Vd. último poste da série de 24 de Dezembro de 2012 > Guiné 63/74 - P10857: Notas de leitura (442): Três estudos sobre a Guiné Portuguesa: A população de Cacine, a cestaria e o totemismo (Mário Beja Santos)

1 comentário:

Bispo1419 disse...

Complementando a referência à emboscada que matou o sold. cond. Matos da CCaç.1419, quero dizer o seguinte:

O "1º cabo apontador da metralhadora (que) ficou gravemente ferido" era o Joaquim Lencastre Santos Silva, Cruz de Guerra 3ª classe, camarada que muito prezo e que vou encontrando anualmente nos convívios da CCaç.1419.

A viatura conduzida pelo sold.
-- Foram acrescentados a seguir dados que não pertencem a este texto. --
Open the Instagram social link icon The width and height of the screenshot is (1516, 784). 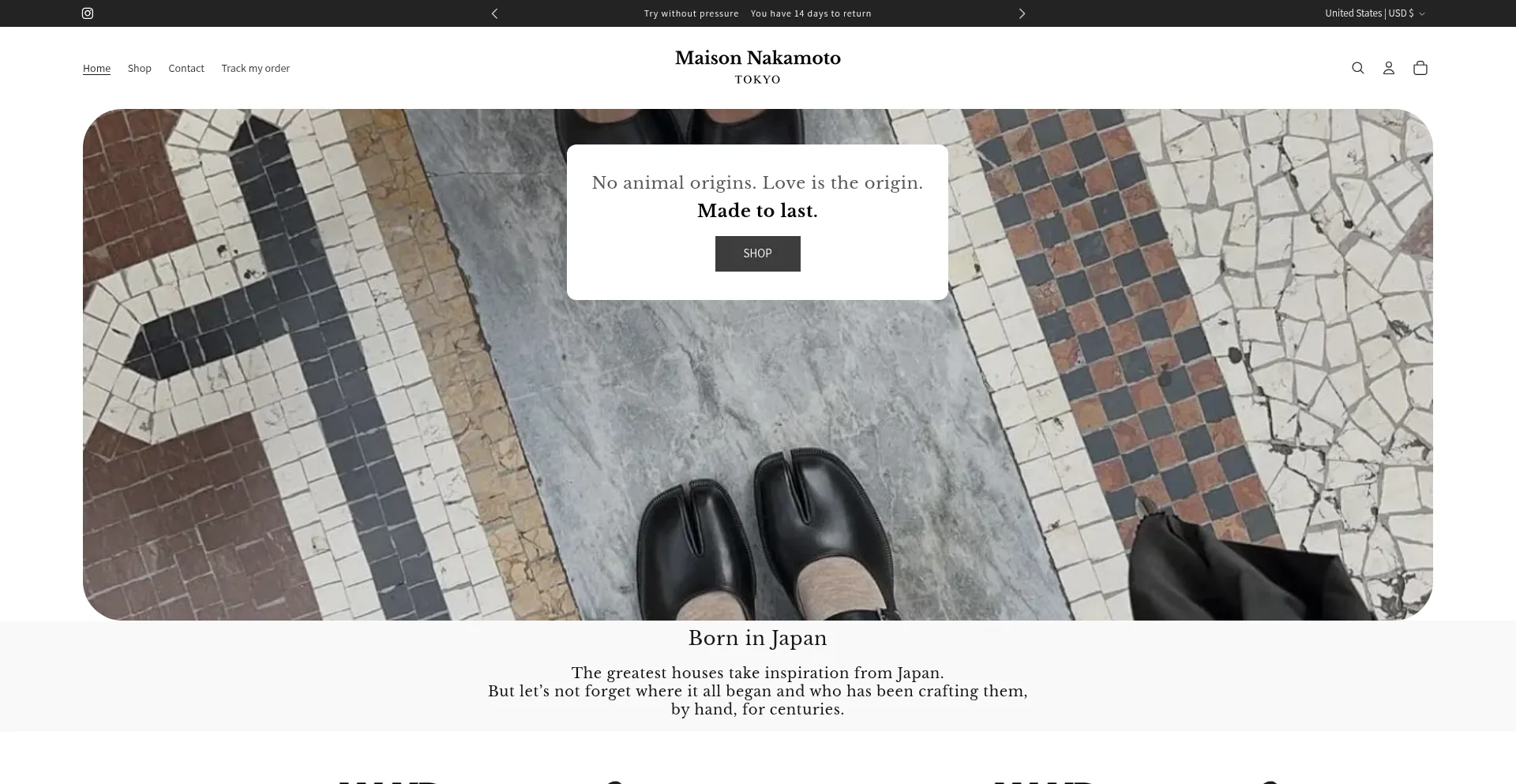tap(88, 13)
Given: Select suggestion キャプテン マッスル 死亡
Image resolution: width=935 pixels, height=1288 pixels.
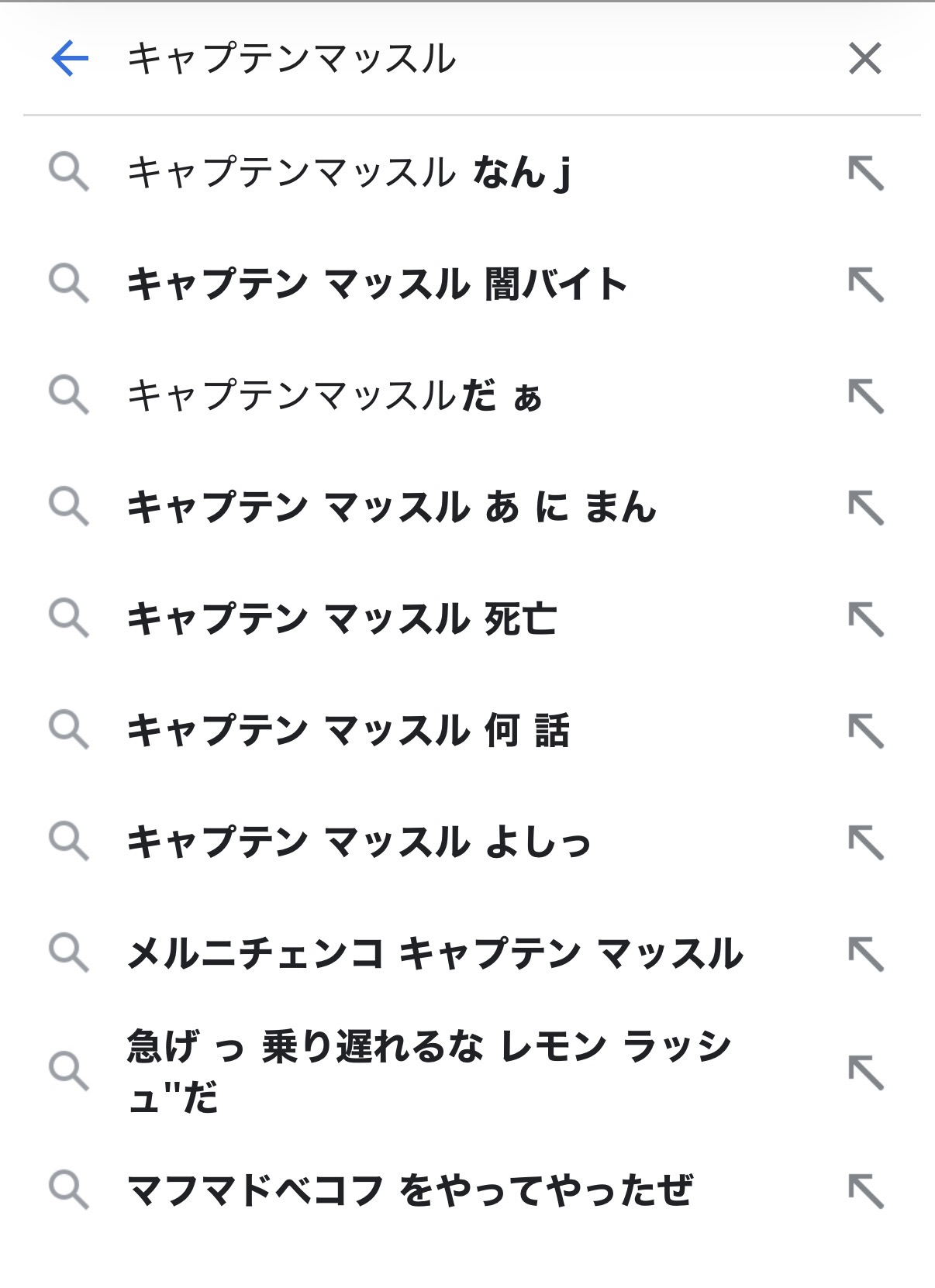Looking at the screenshot, I should tap(342, 618).
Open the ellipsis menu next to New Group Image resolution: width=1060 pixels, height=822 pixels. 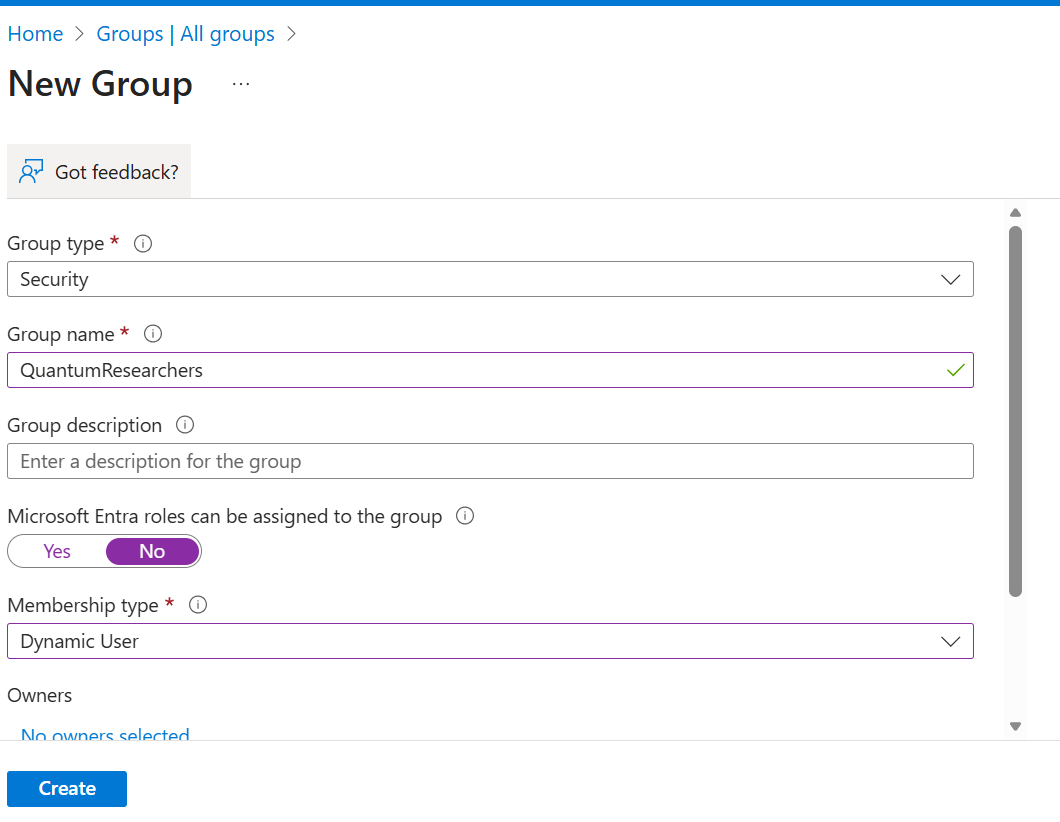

António Matos, atingida pelo rocket que matou o seu condutor, era a "Paulucha", já referenciada algumas vezes neste blogue.
A "Paulucha" era um Unimog transformado numa "espécie" de auto-metralhadora, trabalho este feito pelo nosso estimado tabanqueiro e "engenhocas" Rogério Cardoso e a sua equipa de manutenção-auto (CArt. 643).
Ver imagens nos P10571 (Juvenal Amado) e P5509 (Rogério Cardoso/Carlos Brito).
O Rogério deu-lhe o nome de Paulucha em homenagem a uma sua filha.

Herdada pela CCaç.1419, esta usava a "Paulucha" em reforço da segurança nas acções realizadas próximo do aquartelamento para as quais o pessoal mobilizado era reduzido, no máximo um pelotão. E foi o que aconteceu neste caso da ida à lenha, trabalho até então considerado pouco perigoso e para o qual foi enviado um pelotão recém-chegado a Bissorã (há dois dias) e com um mês de Guiné. A ironia do caso está nas vítimas, dois homens "experientes" com quase um ano na zona e não os "inexperientes" com alguns dias de "guerra".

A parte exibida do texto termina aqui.